愿我们一低头,还是原来那个我
给冬妮亚的第四封信
亲爱的冬妮亚:
望着你远去的背影,一种难以描摹的情感忽然涌上我的心头。虽然,在我的眼里你仍旧是美丽典雅,但不可否认的是时间的巨轮残酷地在那平滑的脸庞上碾下了几缕皱纹。
经过了岁月的风雨,尝过了人生的百味,通达了得意与失意,我们走进了中年。
人到中年,才知道一切都抵不过时间。才懂得所谓的诗和远方不过是一个遥远神秘,永远不能抵达的地方。但唯有遥远且神秘,才能引起我们无限的想像;才会觉得它充满诱惑和妙不可言;唯有不能抵达,才能让我们即使明知没有结果,也愿为它毫无保留地盛开,无可救药地永远行走在通往理想的路上......
我怀念曾经度过的这样一段安静的时光,那时的我们正是处于“乘长风书少年意气,济沧海达千古文章”的少年时代。意气风华、风华正茂。只想找一个只属于自己的太阳,只想把爱情裁成一件很好的御寒的衣裳。
那时的少年纯粹而张狂。我们在唐诗宋词的意境中追古伤今;视尼采的“行为哲学”为准绳,傲视一切,以他所谓的“超人哲学”,妄图建构自己的人生哲学。
那时的少年写诗弹琴、习武作画,牛仔裤、花衫衣、变色镜。虽有几分幼稚、几许轻狂、几多迷茫,然本质上则是纯真、纯碎、纯情、纯洁。如果说人生是五彩缤纷的,那么青春必是其中很绚丽的一抹。
如果说人生是一部书,那么青春少年就是这部书精致的封面,翻开书页,里面的情节或平淡、或曲折、或让人潸然泪下、或让人荡气回肠、或让人掩卷沉思、或让人满怀萧瑟。
冬妮亚,我亲爱的朋友!

• 存储数据:
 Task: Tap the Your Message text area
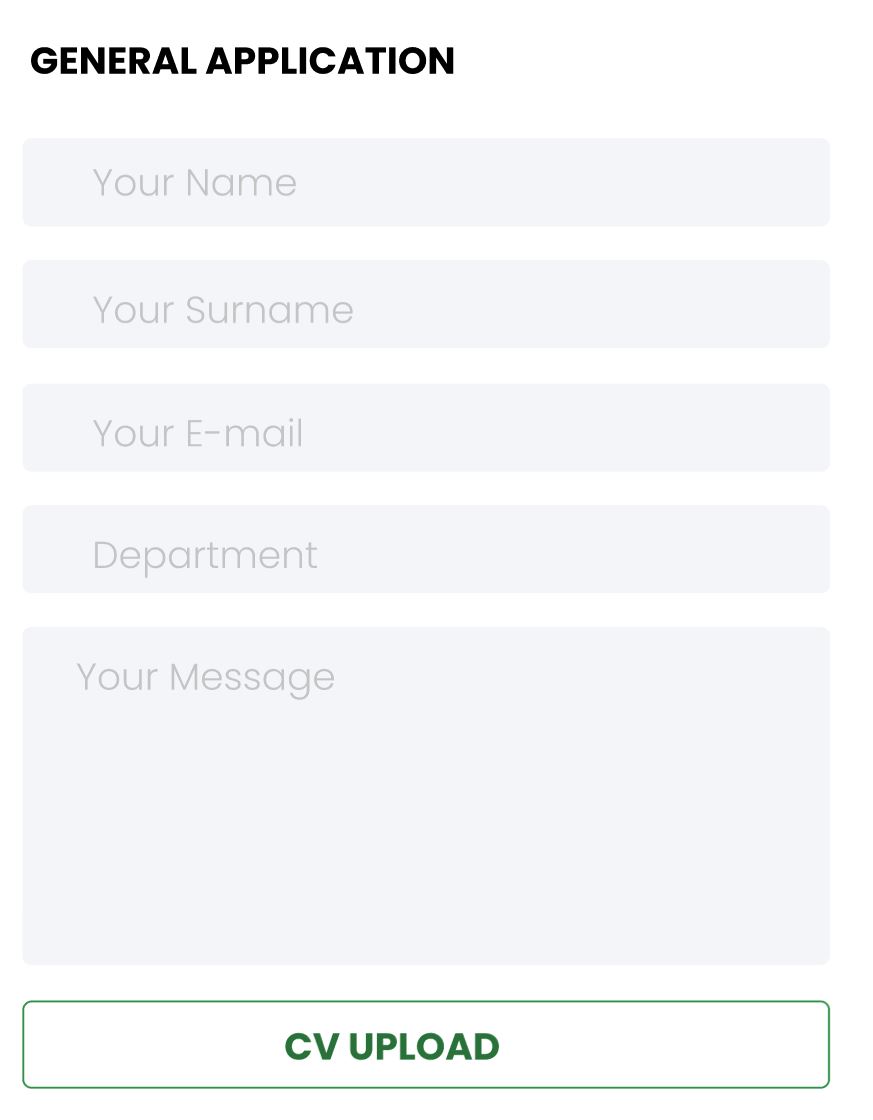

...

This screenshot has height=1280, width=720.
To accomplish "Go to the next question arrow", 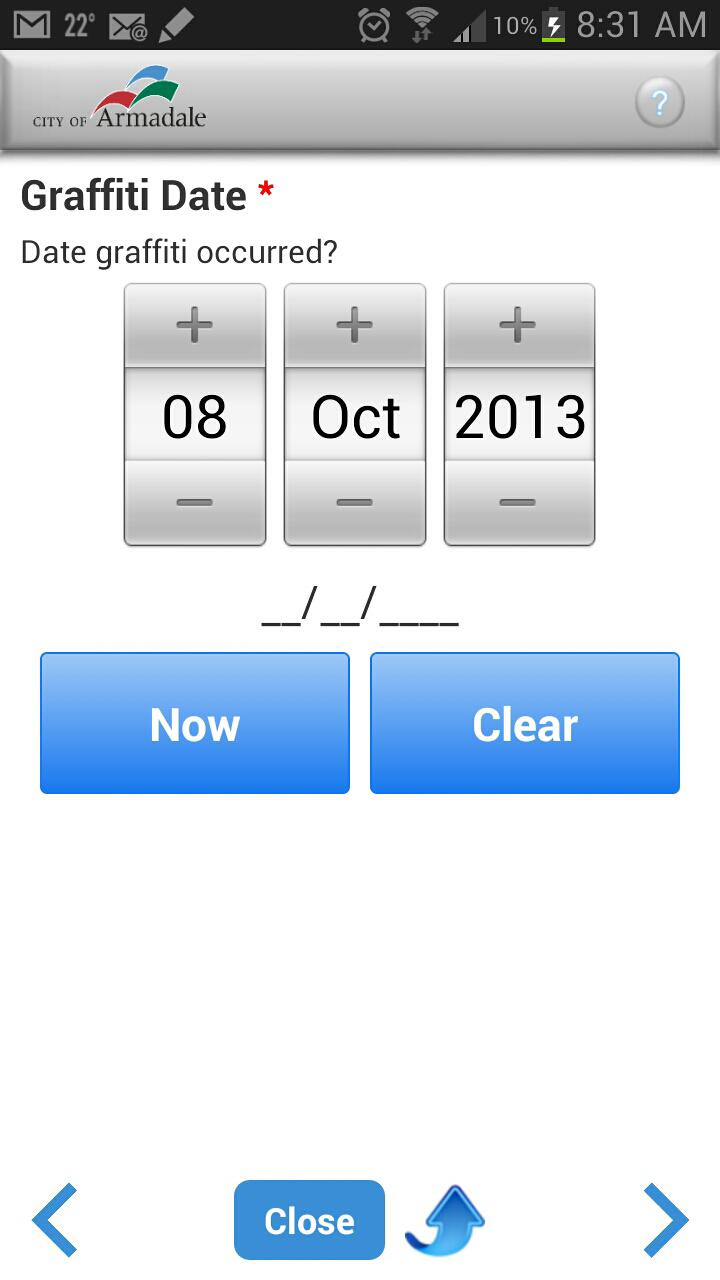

• 任务目标: 请输出给冬妮亚的信中的一段原文，从含有“我怀念曾经度过的这样一段安静”的地方开始，到“么青春必是其中很绚丽的一抹。”之后停止。

• 问题解答:
我怀念曾经度过的这样一段安静的时光,那时的我们正是处于“乘长风书少年意气,济沧海达千古文章”的少年时代。意气风华、风华正茂。只想找一个只属于自己的太阳,只想把爱情裁成一件很好的御寒的衣裳。
那时的少年纯粹而张狂。我们在唐诗宋词的意境中追古伤今;视尼采的“行为哲学”为准绳,傲视一切,以他所谓的“超人哲学”,妄图建构自己的人生哲学。
那时的少年写诗弹琴、习武作画,牛仔裤、花衫衣、变色镜。虽有几分幼稚、几许轻狂、几多迷茫,然本质上则是纯真、纯碎、纯情、纯洁。如果说人生是五彩缤纷的,那么青春必是其中很绚丽的一抹。